NETHERLANDS -PGGM has entered into a risk-sharing agreement with Citigroup (Citi) on a €2.5bn portfolio of emerging market credit exposures.
The transaction, which uses a collateralised loan obligation (CLO) structure, sees PGGM providing protection to Citi on the equity and junior mezzanine parts of the credit portfolio, which includes over 800 corporate credit facilities across 32 countries. The deal is set for a period of five years.
Commenting on the transaction, Mascha Canio, head of infrastructure, private equity and structured credit at PGGM, said: “It gives us access to assets that don’t normally trade in the market.

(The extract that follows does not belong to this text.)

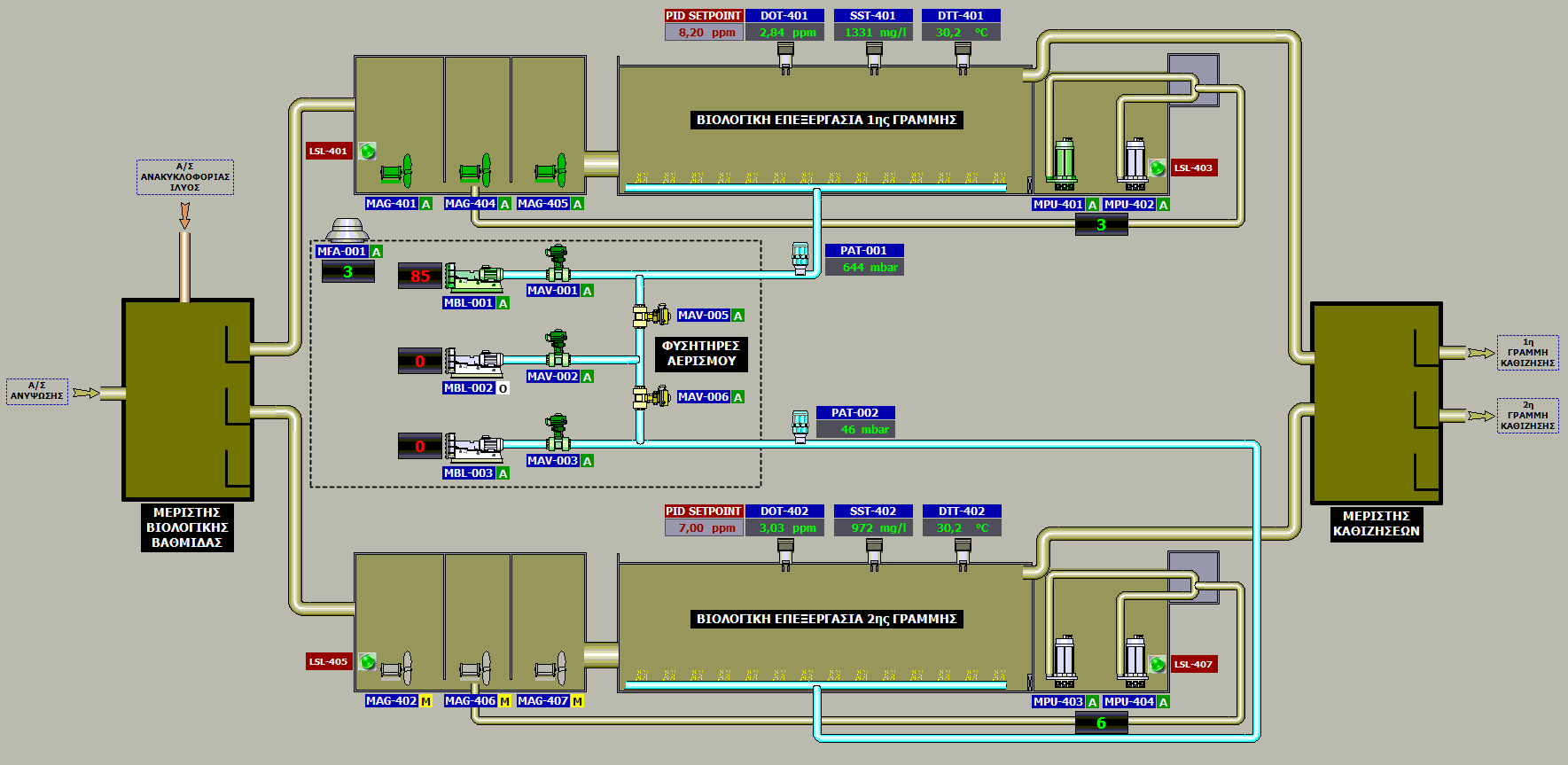Select the MAG-401 mixer icon
Image resolution: width=1568 pixels, height=765 pixels.
point(397,171)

“This transaction serves as an example of the role Dutch pension funds can play in creating innovative investment solutions, especially in today’s market presenting many interesting opportunities.”
Ranjan Patwardhan, managing director, Global Portfolio Optimisation group at Citi said of the transaction’s importance to the bank: “Terra I is an important building block for our risk mitigation and capital release programme in the emerging markets. It enables us to hedge some of the credits that do not have a liquid credit default swap market available.”
The deal, named Terra 1, is the second such agreement deal entered into by the Dutch pension fund. As reported by Global Pensions, in December last year it made a similar arrangement with ABN AMRO over a €15.5bn loan portfolio.